Exercise: Leave out the pictures and set down the rest of the listing below word for word.

Material to process:
▬▬▬▬▬▬

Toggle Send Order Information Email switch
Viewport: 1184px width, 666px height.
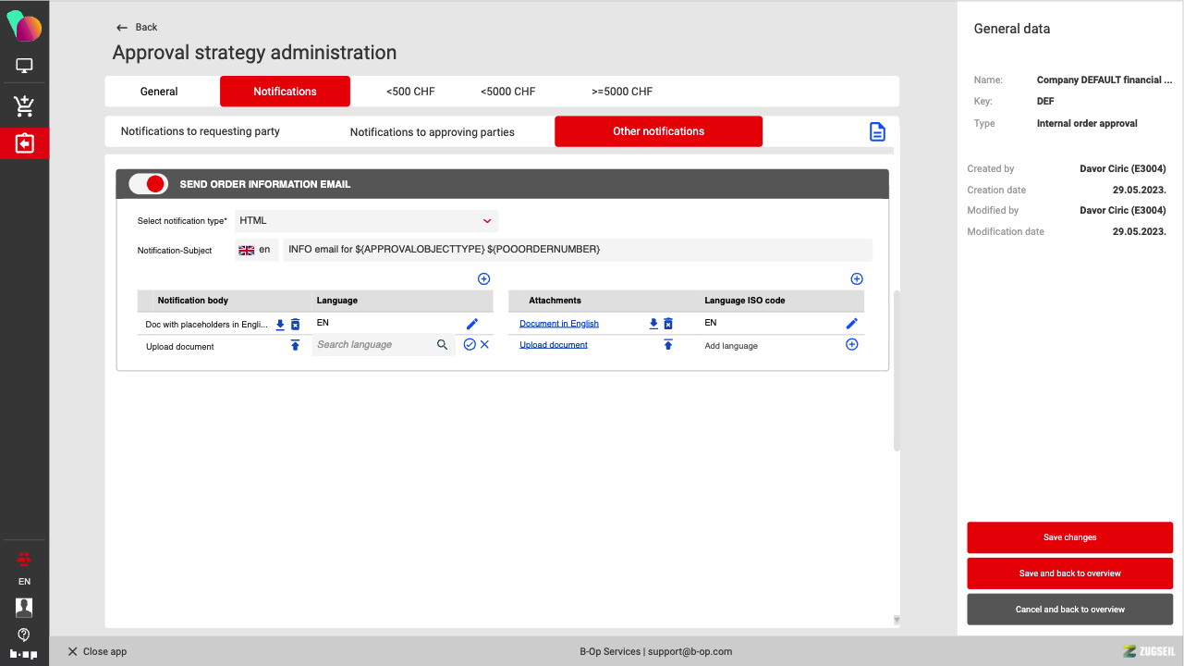click(x=148, y=184)
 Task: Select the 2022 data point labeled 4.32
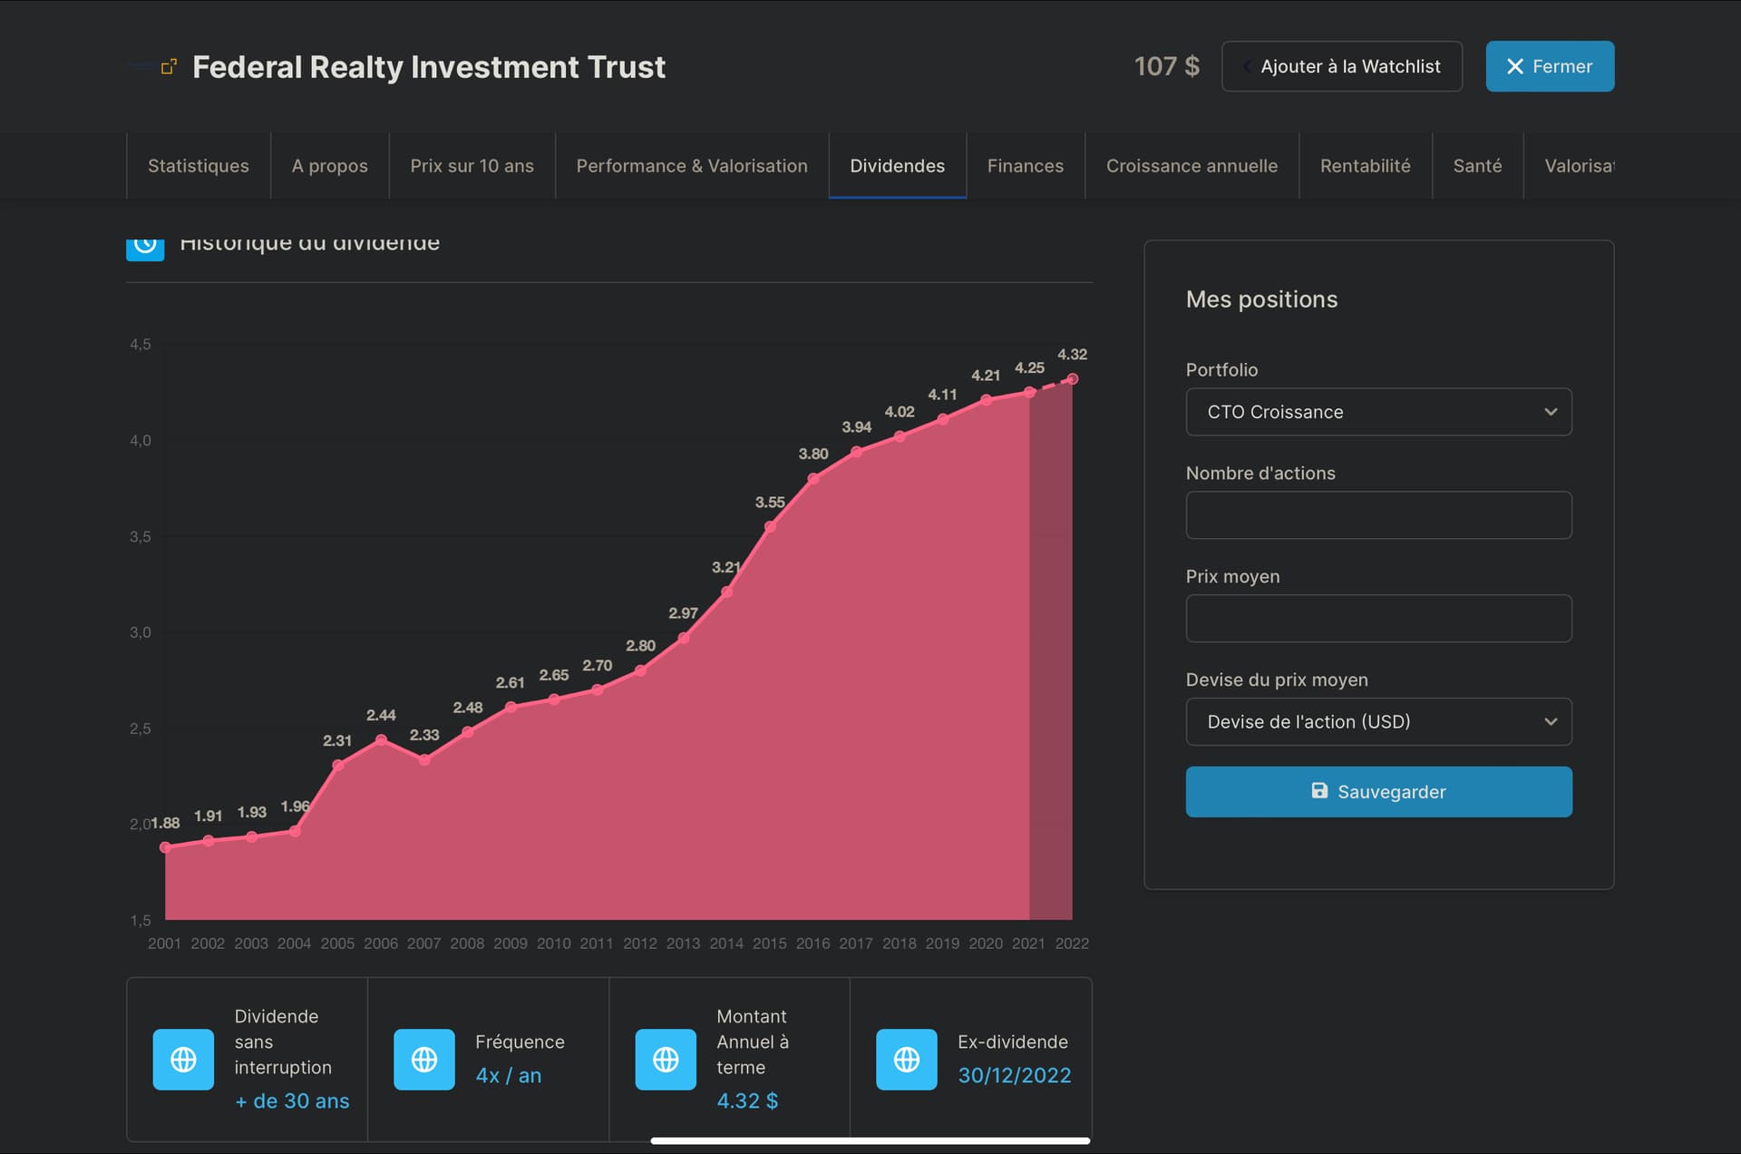(x=1072, y=379)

▬▬▬▬▬▬

Expected answer:
Toggle Send Order Information Email switch
Viewport: 1184px width, 666px height.
click(x=148, y=184)
 Task: Select the 2022 data point labeled 4.32
(x=1072, y=379)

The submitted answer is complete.